Re-shoring work could deliver 35,000 jobs bonanza to West Midlands

RE-SHORING work to West Midlands’ companies could contribute £1.8bn in GDP and 35,000 jobs to the region’s economy over a 10-year period to 2025, a new study has found.
The EY report, Re-shoring – Time to seize the opportunity, predicts the region’s crucially important automotive industry could also be the main beneficiary.
It also revealed that re-shoring could add £15.3bn of GDP to the UK economy and equate to more than 315,000 jobs across the UK over the same period.
The top five regions that offer the greatest re-shoring potential are said to be the North West, South East, West Midlands, Yorkshire and The Humber, and East Midlands.
Sara Fowler, EY’s senior partner in the Midlands, said: “Offshoring in the 80s and 90s saw a dramatic reduction in British manufacturing and a shift to services industries that resulted in a fundamental restructuring of the British economy. While other regions saw rapid growth and wealth creation, the West Midlands suffered from high rates of unemployment.
“But the economics underpinning this trend appear to be reversing and presents the region with a once-in-a-generation opportunity. While increasing wages in developing countries are eroding their labour cost advantage, there are many more factors driving business to choose British shores. The desire to guarantee quality and the imperative to reduce time to market are increasingly important drivers of location decisions.”

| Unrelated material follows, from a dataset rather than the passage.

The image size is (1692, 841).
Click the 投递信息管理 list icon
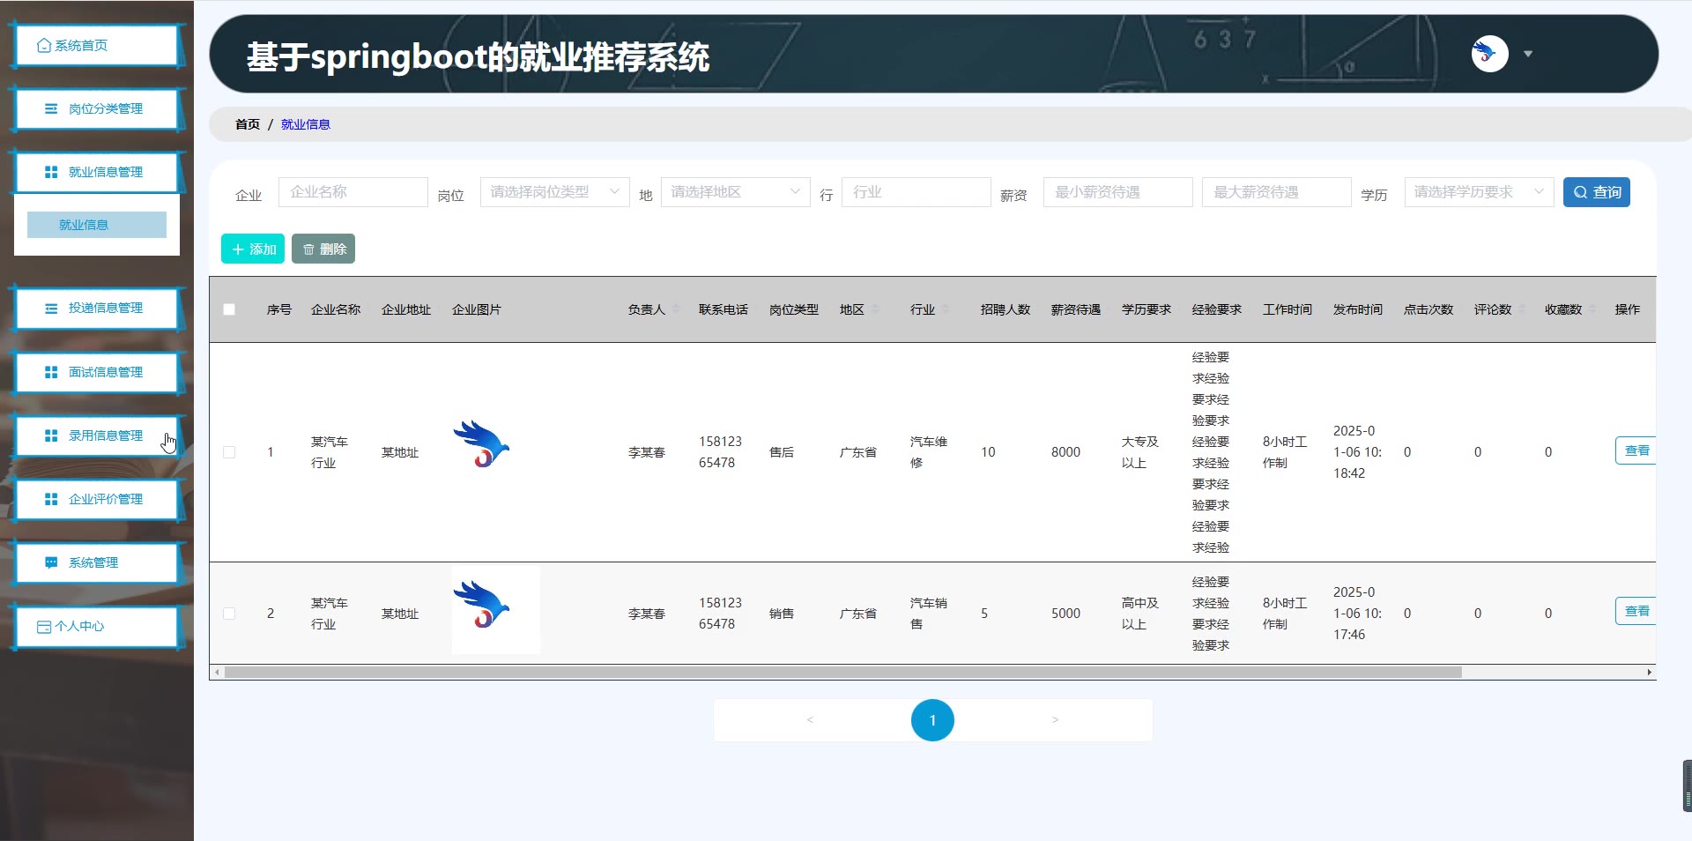[x=51, y=309]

EY said that while the cost advantages of producing goods in the developing world were lessening, wages are still significantly below those in the UK, therefore it is unlikely that re-shoring will occur across the board. However, the report adds that certain sectors could see a high proportion of activity re-shored given the right incentives.

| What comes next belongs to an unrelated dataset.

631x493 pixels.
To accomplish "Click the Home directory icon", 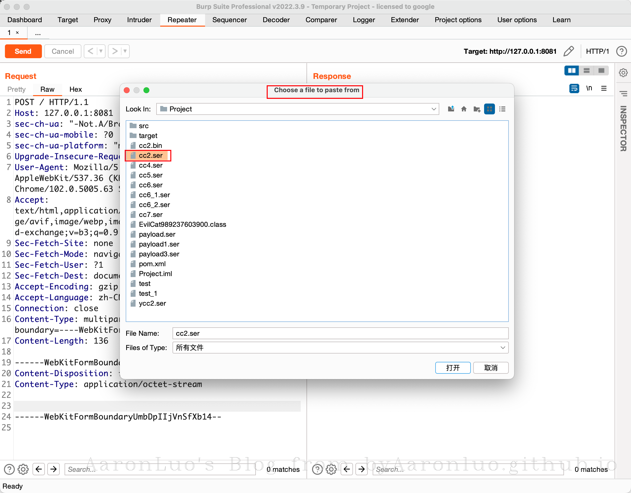I will 464,109.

Steve Wilkinson, UK & Ireland Managing Partner, Markets at EY said: “Those businesses that do relocate to the UK will predominantly be capital intensive sectors such as aerospace, defence, automotive, petroleum products and clothing, serving the European market.
“They will be businesses where quality and brand are important and consequently the supply of a highly skilled workforce is imperative. When firms do choose to re-shore to the UK they will tend to cluster in regions that best serve their business, in close proximity to key suppliers, infrastructure and an able workforce.”
However, the report adds a cautionary note, saying that re-shoring industry and jobs back to the UK is not guaranteed. It said the Government had taken some important steps to ensure that the UK remained an attractive place to invest and start a business, but competition was intensifying.
“The UK is not the only country vying for re-shoring investment; competition from other developed countries such as the US, Germany and France and emerging markets in Eastern Europe puts the opportunity at risk. Government and business must work together to provide the correct framework so that the advantages of moving production to the UK can be realised,” added Ms Fowler, left.
“While steps have been taken to make the UK more attractive to businesses looking to re-shore such as reducing the headline rate of corporation tax to the joint lowest in the G20, providing competitive reliefs for innovative and high tech industries, and UKTI’s ‘Britain is Great’ campaign, more can be done.”